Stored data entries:

-*-

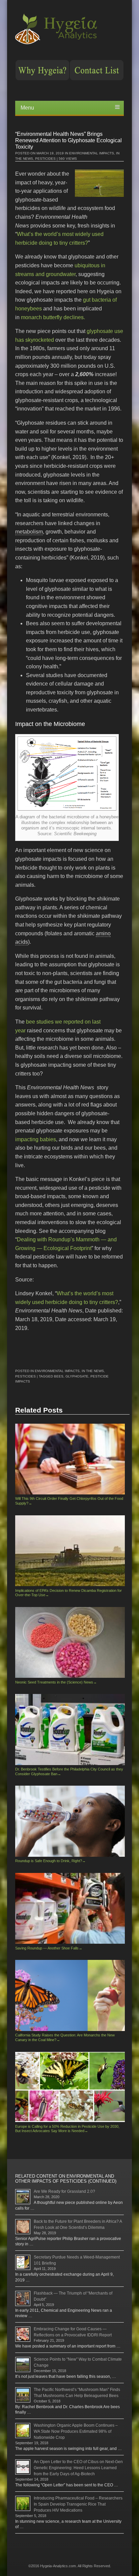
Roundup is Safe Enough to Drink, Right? (50, 1861)
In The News (93, 1371)
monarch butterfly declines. (53, 317)
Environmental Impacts (91, 153)
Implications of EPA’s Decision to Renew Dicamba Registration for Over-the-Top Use (68, 1592)
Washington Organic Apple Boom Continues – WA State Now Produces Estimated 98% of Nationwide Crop (76, 2431)
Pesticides (45, 158)
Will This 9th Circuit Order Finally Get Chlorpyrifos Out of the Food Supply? (69, 1500)
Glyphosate (76, 1376)
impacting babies (35, 1139)
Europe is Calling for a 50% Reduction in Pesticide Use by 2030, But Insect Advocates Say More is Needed (67, 2128)
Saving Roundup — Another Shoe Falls (48, 1948)
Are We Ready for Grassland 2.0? (64, 2191)
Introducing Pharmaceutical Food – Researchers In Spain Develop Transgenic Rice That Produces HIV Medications (78, 2504)
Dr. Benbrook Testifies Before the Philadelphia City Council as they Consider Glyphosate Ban (69, 1771)
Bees (58, 1376)
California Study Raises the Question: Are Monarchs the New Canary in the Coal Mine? (65, 2037)
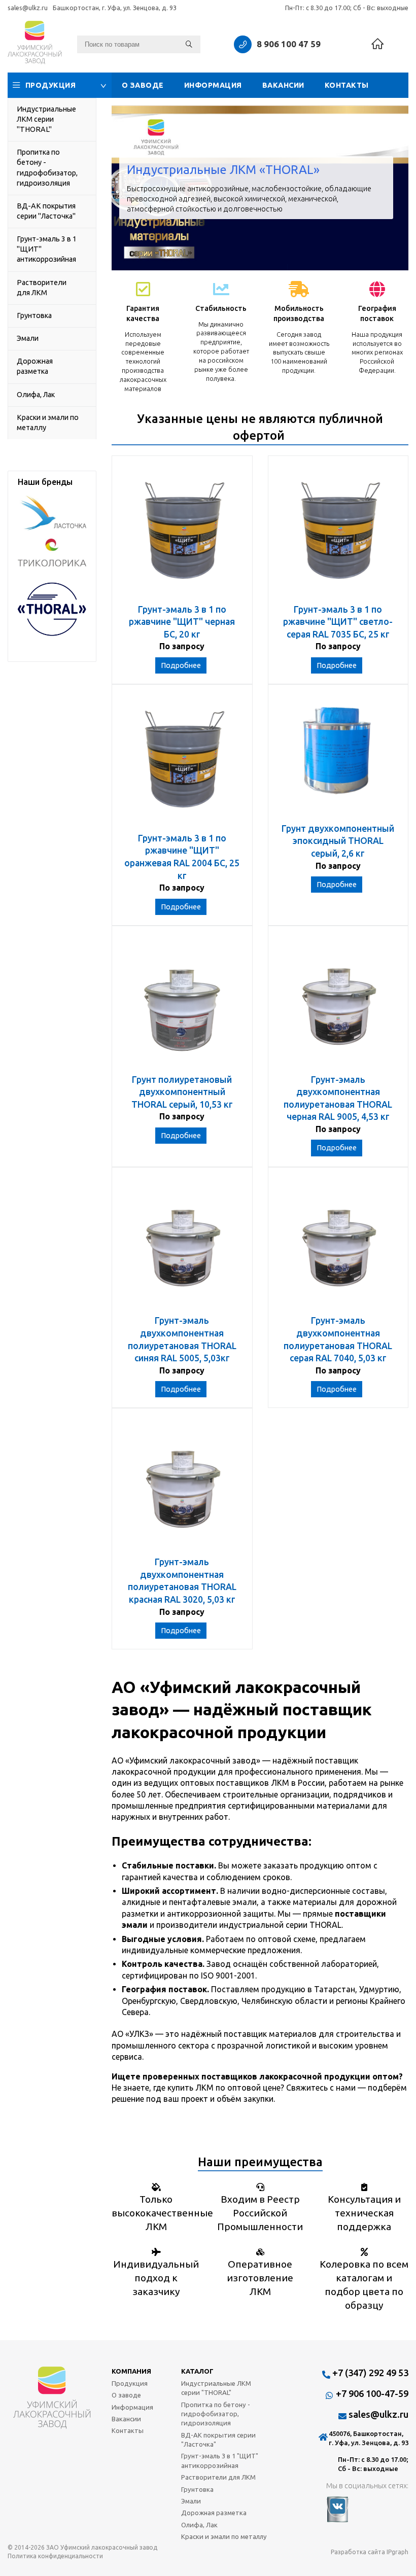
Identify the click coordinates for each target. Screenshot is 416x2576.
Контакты (347, 85)
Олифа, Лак (36, 395)
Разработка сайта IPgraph (369, 2552)
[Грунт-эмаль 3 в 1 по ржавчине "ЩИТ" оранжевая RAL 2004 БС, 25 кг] (182, 763)
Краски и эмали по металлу (48, 422)
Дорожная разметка (35, 366)
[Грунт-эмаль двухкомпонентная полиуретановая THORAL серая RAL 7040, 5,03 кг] (338, 1246)
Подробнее (181, 665)
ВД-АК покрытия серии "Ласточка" (46, 211)
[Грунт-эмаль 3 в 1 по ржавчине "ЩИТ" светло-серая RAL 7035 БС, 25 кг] (338, 535)
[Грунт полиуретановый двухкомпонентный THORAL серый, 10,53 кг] (182, 1005)
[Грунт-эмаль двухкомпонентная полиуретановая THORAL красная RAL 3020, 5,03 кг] (182, 1487)
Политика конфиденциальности (55, 2556)
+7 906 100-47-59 (372, 2393)
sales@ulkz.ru (28, 7)
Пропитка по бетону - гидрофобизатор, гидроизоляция (47, 167)
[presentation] (127, 188)
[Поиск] (189, 44)
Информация (213, 85)
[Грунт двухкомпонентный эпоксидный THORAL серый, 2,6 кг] (338, 759)
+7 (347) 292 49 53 (370, 2373)
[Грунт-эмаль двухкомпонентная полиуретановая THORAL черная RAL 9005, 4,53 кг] (338, 1005)
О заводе (143, 85)
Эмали (28, 338)
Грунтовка (34, 315)
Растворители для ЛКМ (41, 287)
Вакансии (283, 85)
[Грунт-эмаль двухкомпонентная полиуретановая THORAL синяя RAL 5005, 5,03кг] (182, 1246)
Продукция (50, 85)
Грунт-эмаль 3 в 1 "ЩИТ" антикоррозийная (47, 249)
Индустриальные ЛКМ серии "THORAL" (46, 119)
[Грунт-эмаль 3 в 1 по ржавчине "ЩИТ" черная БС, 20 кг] (182, 535)
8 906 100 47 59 (289, 44)
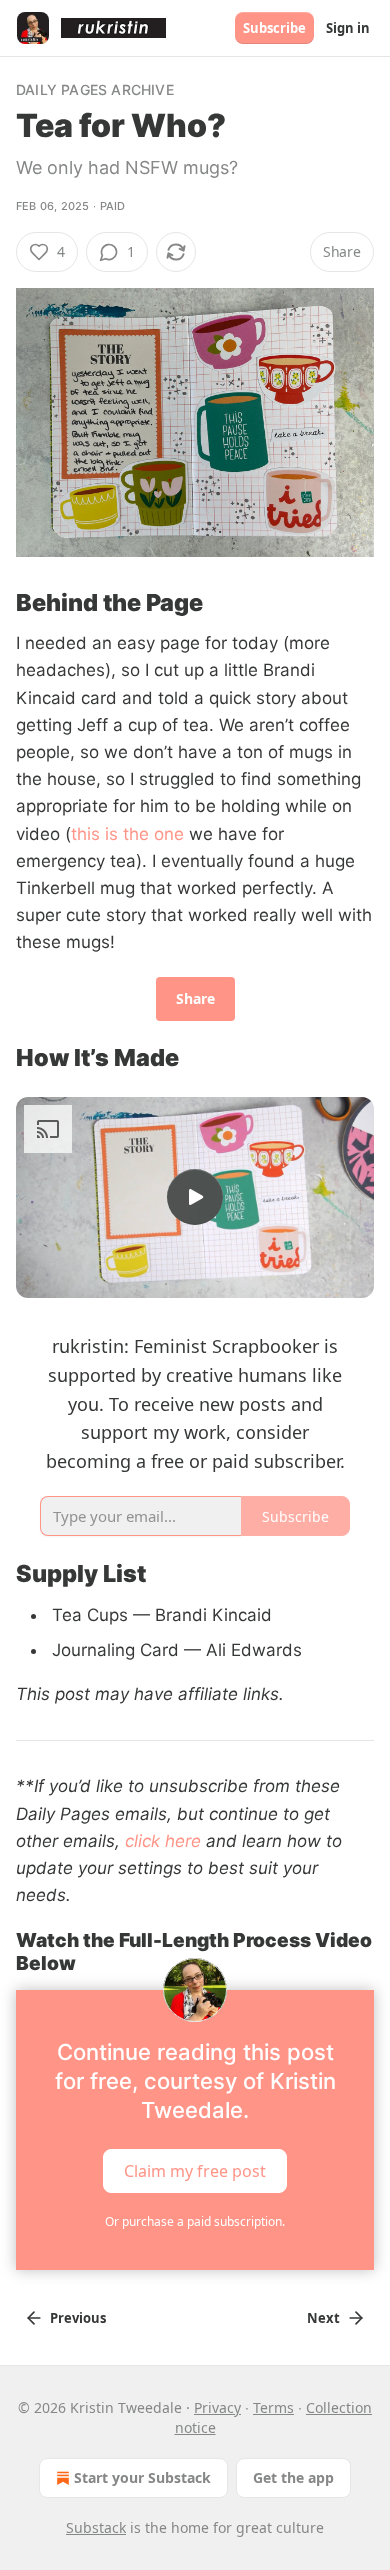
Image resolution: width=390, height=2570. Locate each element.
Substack (96, 2527)
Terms (273, 2407)
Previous (78, 2318)
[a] (195, 1197)
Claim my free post (195, 2170)
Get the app (293, 2477)
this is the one (127, 834)
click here (163, 1841)
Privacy (217, 2407)
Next (323, 2318)
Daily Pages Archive (95, 89)
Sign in (348, 28)
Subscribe (274, 28)
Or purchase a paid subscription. (195, 2221)
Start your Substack (142, 2477)
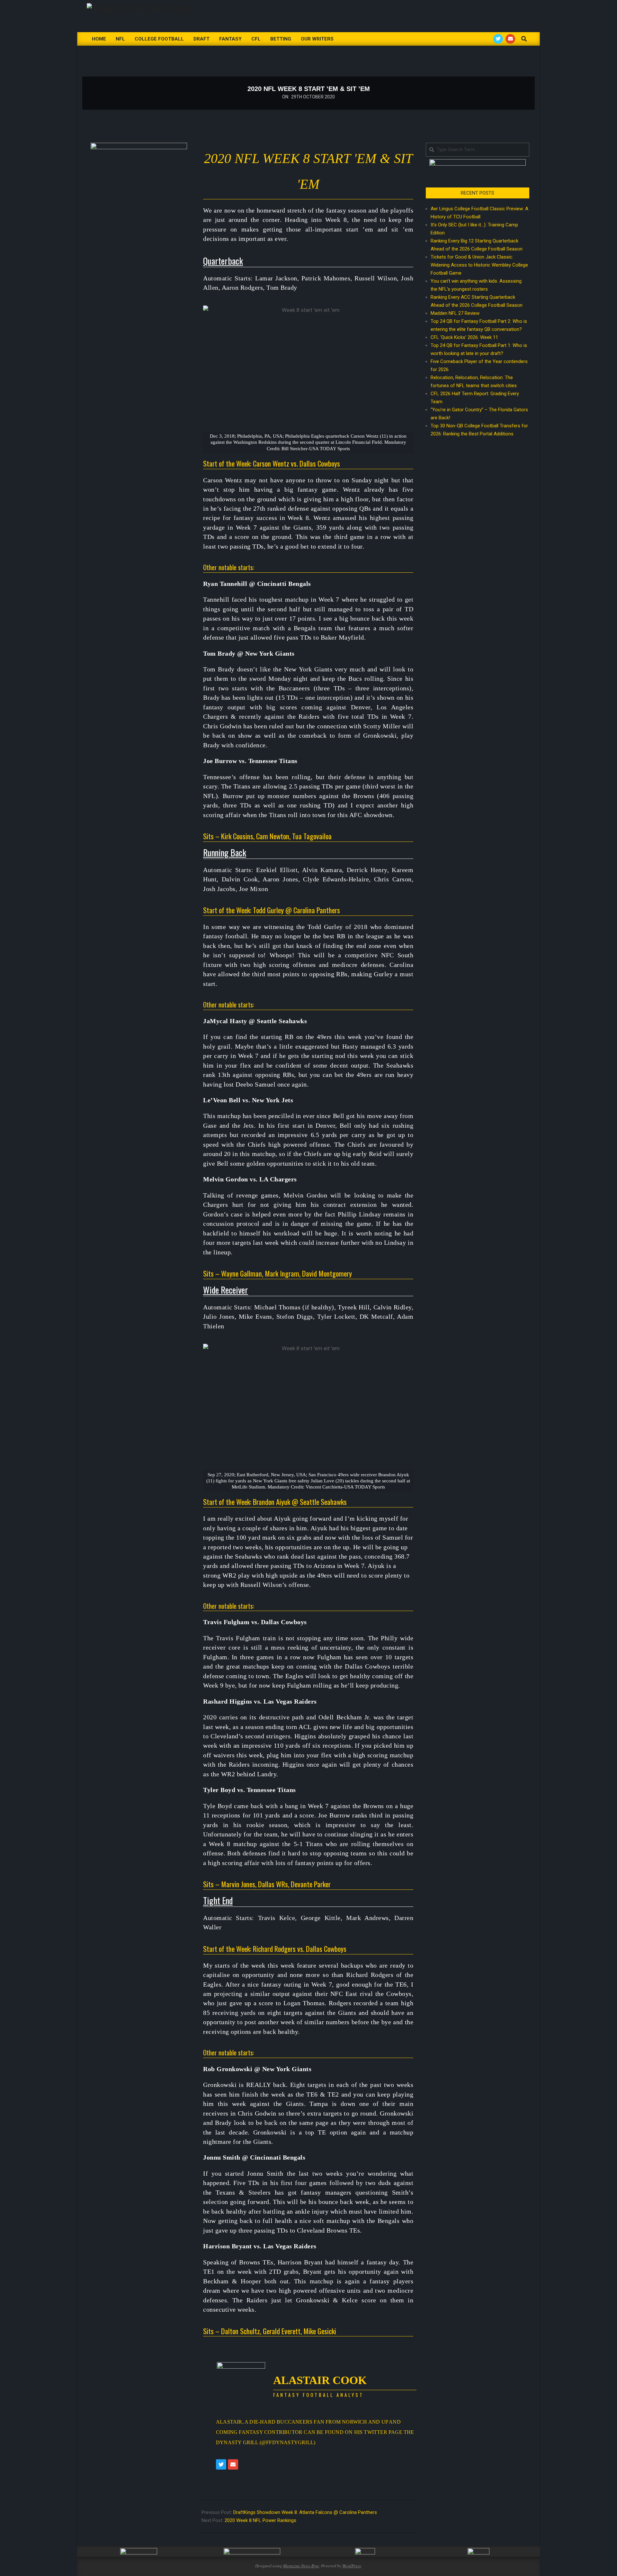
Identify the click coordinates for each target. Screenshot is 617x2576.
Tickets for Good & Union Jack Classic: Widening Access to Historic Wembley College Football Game (479, 265)
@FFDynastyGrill (287, 2442)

-*-

Only the number is wanted here. Please work out how many lines of the records contain "Food".

2